This Sunday in Baptist History
Dr. J. H. Campbell said of Humphrey Posey, in his book“Georgia Baptists,” that he was “naturally one of the greatest of men, and for his limited opportunities, one of the greatest preachers he had ever known. His person, his countenance, his voice, the throes of his gigantic mind, the conceptions of his large Christian soul – all proclaimed him great.”
Brother Posey dedicated himself to the evangelism of the Cherokee Indians – people who lived throughout the mountains from Northern Georgia, through Tennessee and into North Carolina. His plan was to move to Cherokee County, NC, establish an 80-acre farm and open his heart and home to the local natives.
On this day in 1821, after hearing that a group of brethren from Philadelphia were coming to help him, he wrote to his supporters, “Our school is doing very well; 40 Cherokees are still improving fast… I humbly hope day is broke in this wilderness. I have been able to undergo the fatigues of my situation entirely cheerful since I understood the dear brethren and sisters were coming on this fall. O for a heart of thankfulness to the Great Giver of all good, for His loving-kindness to the children of men.” Soon after the letter was sent, twenty-six people, including a preacher, several teachers, a blacksmith, farmers and a doctor arrived.

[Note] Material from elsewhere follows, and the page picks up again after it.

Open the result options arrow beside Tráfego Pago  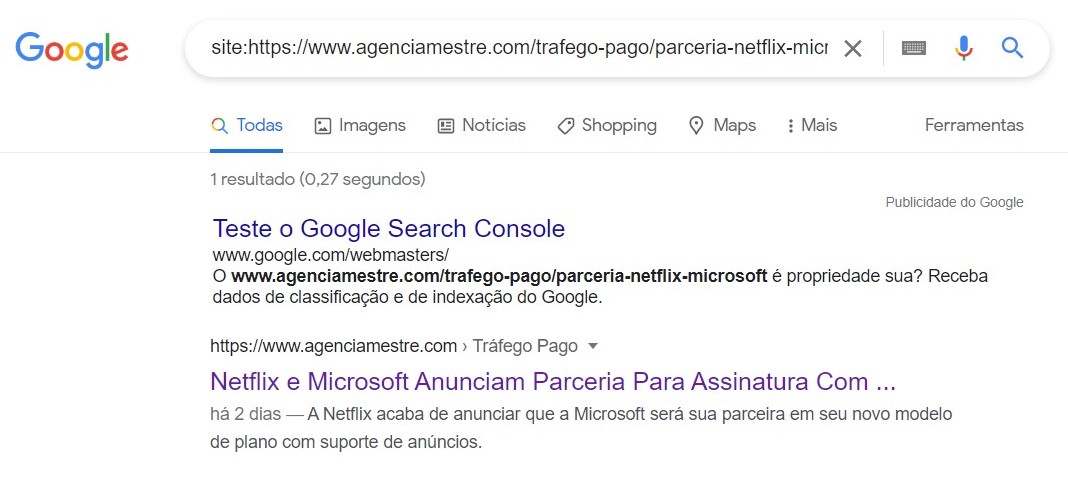(593, 346)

The sacrifice of Brother Posey and others proved to be fruitful. By the time of the Cherokees’ removal to Oklahoma in 1838 hundreds had been converted and formed into churches. Just six years later, all the churches had new meet-houses in their new location; there was a printing office and in 1846 they had the New Testament in their own language. By 1863 it was estimated there were more than 1,500 Cherokee members in those Baptist churches. Despite the sufferings, atrocities and injustices against them, God continued to call out a people for His name from among this and several other nearby tribes.